## Assigned task
Retype every line below precisely as it appears.

(Dataset entries)
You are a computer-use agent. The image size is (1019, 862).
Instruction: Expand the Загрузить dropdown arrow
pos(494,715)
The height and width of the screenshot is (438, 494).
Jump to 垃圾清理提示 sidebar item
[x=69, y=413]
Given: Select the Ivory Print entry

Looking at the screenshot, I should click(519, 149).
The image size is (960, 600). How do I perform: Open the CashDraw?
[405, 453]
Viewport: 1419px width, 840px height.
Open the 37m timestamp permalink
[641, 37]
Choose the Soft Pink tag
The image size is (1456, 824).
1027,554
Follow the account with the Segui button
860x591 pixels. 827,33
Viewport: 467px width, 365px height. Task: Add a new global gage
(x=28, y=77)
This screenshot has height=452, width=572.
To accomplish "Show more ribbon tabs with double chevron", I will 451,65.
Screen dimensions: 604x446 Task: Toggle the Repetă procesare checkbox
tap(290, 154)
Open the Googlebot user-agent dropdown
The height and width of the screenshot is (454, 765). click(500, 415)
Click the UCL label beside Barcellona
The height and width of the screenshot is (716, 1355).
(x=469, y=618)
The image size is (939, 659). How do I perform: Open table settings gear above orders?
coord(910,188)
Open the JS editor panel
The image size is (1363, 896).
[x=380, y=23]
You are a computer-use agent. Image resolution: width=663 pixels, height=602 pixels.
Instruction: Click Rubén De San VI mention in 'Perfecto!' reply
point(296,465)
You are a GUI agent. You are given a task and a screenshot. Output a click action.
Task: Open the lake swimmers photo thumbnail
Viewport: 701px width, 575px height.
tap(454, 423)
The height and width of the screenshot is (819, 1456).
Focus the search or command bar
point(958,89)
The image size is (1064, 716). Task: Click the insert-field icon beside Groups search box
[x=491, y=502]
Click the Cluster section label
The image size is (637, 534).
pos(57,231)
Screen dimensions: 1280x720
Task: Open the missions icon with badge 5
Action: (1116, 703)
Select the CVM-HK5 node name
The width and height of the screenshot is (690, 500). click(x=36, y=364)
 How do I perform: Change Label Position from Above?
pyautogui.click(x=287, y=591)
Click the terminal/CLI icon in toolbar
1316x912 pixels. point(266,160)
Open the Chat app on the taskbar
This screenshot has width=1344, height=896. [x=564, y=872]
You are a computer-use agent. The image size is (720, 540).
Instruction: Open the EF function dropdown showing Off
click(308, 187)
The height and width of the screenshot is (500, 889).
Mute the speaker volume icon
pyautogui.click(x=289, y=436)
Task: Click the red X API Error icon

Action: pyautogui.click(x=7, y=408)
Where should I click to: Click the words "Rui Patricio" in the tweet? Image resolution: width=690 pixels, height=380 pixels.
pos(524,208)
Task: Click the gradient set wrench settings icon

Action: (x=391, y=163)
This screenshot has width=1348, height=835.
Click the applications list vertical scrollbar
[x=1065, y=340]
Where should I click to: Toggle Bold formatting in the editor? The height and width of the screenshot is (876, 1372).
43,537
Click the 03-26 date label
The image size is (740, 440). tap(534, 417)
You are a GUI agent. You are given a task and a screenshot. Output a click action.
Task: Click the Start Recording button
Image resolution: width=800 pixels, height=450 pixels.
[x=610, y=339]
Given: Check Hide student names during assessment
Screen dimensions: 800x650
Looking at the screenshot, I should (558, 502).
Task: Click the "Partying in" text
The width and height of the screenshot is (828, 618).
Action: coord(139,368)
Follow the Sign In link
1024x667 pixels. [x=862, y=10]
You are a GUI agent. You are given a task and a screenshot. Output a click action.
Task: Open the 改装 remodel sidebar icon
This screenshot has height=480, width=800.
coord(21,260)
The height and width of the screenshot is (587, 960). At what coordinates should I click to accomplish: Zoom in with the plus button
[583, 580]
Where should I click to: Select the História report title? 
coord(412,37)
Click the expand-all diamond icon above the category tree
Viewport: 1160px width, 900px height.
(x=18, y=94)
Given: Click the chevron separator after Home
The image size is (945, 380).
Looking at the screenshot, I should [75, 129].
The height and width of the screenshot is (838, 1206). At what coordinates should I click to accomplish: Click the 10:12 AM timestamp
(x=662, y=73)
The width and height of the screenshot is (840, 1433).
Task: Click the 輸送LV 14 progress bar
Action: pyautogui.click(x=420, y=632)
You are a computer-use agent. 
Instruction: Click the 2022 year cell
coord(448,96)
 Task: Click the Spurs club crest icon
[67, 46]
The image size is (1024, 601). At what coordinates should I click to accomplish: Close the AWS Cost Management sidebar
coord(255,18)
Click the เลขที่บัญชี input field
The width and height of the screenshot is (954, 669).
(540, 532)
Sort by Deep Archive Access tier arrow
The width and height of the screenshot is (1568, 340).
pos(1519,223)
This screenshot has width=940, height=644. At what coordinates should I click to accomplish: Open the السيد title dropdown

## Response box
You are a computer-use agent. The image size is (1019, 862).
Instruction: Expand the Загрузить dropdown arrow
pos(494,715)
The height and width of the screenshot is (438, 494).
Jump to 垃圾清理提示 sidebar item
[x=69, y=413]
Given: Select the Ivory Print entry

Looking at the screenshot, I should click(519, 149).
The image size is (960, 600). How do I perform: Open the CashDraw?
[405, 453]
Viewport: 1419px width, 840px height.
Open the 37m timestamp permalink
[641, 37]
Choose the Soft Pink tag
The image size is (1456, 824).
1027,554
Follow the account with the Segui button
860x591 pixels. 827,33
Viewport: 467px width, 365px height. Task: Add a new global gage
(x=28, y=77)
This screenshot has height=452, width=572.
To accomplish "Show more ribbon tabs with double chevron", I will 451,65.
Screen dimensions: 604x446 Task: Toggle the Repetă procesare checkbox
tap(290, 154)
Open the Googlebot user-agent dropdown
The height and width of the screenshot is (454, 765). click(500, 415)
Click the UCL label beside Barcellona
The height and width of the screenshot is (716, 1355).
(x=469, y=618)
The image size is (939, 659). How do I perform: Open table settings gear above orders?
coord(910,188)
Open the JS editor panel
The image size is (1363, 896).
[x=380, y=23]
You are a computer-use agent. Image resolution: width=663 pixels, height=602 pixels.
Instruction: Click Rubén De San VI mention in 'Perfecto!' reply
point(296,465)
You are a GUI agent. You are given a task and a screenshot. Output a click action.
Task: Open the lake swimmers photo thumbnail
Viewport: 701px width, 575px height.
tap(454, 423)
The height and width of the screenshot is (819, 1456).
Focus the search or command bar
point(958,89)
The image size is (1064, 716). Task: Click the insert-field icon beside Groups search box
[x=491, y=502]
Click the Cluster section label
The image size is (637, 534).
pos(57,231)
Screen dimensions: 1280x720
Task: Open the missions icon with badge 5
Action: (1116, 703)
Select the CVM-HK5 node name
The width and height of the screenshot is (690, 500). click(x=36, y=364)
 How do I perform: Change Label Position from Above?
pyautogui.click(x=287, y=591)
Click the terminal/CLI icon in toolbar
1316x912 pixels. point(266,160)
Open the Chat app on the taskbar
This screenshot has width=1344, height=896. [x=564, y=872]
You are a computer-use agent. The image size is (720, 540).
Instruction: Open the EF function dropdown showing Off
click(308, 187)
The height and width of the screenshot is (500, 889).
Mute the speaker volume icon
pyautogui.click(x=289, y=436)
Task: Click the red X API Error icon

Action: pyautogui.click(x=7, y=408)
Where should I click to: Click the words "Rui Patricio" in the tweet? Image resolution: width=690 pixels, height=380 pixels.
pos(524,208)
Task: Click the gradient set wrench settings icon

Action: (x=391, y=163)
This screenshot has width=1348, height=835.
Click the applications list vertical scrollbar
[x=1065, y=340]
Where should I click to: Toggle Bold formatting in the editor? The height and width of the screenshot is (876, 1372).
43,537
Click the 03-26 date label
The image size is (740, 440). tap(534, 417)
You are a GUI agent. You are given a task and a screenshot. Output a click action.
Task: Click the Start Recording button
Image resolution: width=800 pixels, height=450 pixels.
[x=610, y=339]
Given: Check Hide student names during assessment
Screen dimensions: 800x650
Looking at the screenshot, I should (558, 502).
Task: Click the "Partying in" text
The width and height of the screenshot is (828, 618).
Action: coord(139,368)
Follow the Sign In link
1024x667 pixels. [x=862, y=10]
You are a GUI agent. You are given a task and a screenshot. Output a click action.
Task: Open the 改装 remodel sidebar icon
This screenshot has height=480, width=800.
coord(21,260)
The height and width of the screenshot is (587, 960). At what coordinates should I click to accomplish: Zoom in with the plus button
[583, 580]
Where should I click to: Select the História report title? 
coord(412,37)
Click the expand-all diamond icon above the category tree
Viewport: 1160px width, 900px height.
(x=18, y=94)
Given: Click the chevron separator after Home
The image size is (945, 380).
Looking at the screenshot, I should [75, 129].
The height and width of the screenshot is (838, 1206). At what coordinates should I click to accomplish: Click the 10:12 AM timestamp
(x=662, y=73)
The width and height of the screenshot is (840, 1433).
Task: Click the 輸送LV 14 progress bar
Action: pyautogui.click(x=420, y=632)
You are a computer-use agent. 
Instruction: Click the 2022 year cell
coord(448,96)
 Task: Click the Spurs club crest icon
[67, 46]
The image size is (1024, 601). At what coordinates should I click to accomplish: Close the AWS Cost Management sidebar
coord(255,18)
Click the เลขที่บัญชี input field
The width and height of the screenshot is (954, 669).
(540, 532)
Sort by Deep Archive Access tier arrow
The width and height of the screenshot is (1568, 340).
pos(1519,223)
This screenshot has width=940, height=644. At what coordinates should I click to accomplish: Open the السيد title dropdown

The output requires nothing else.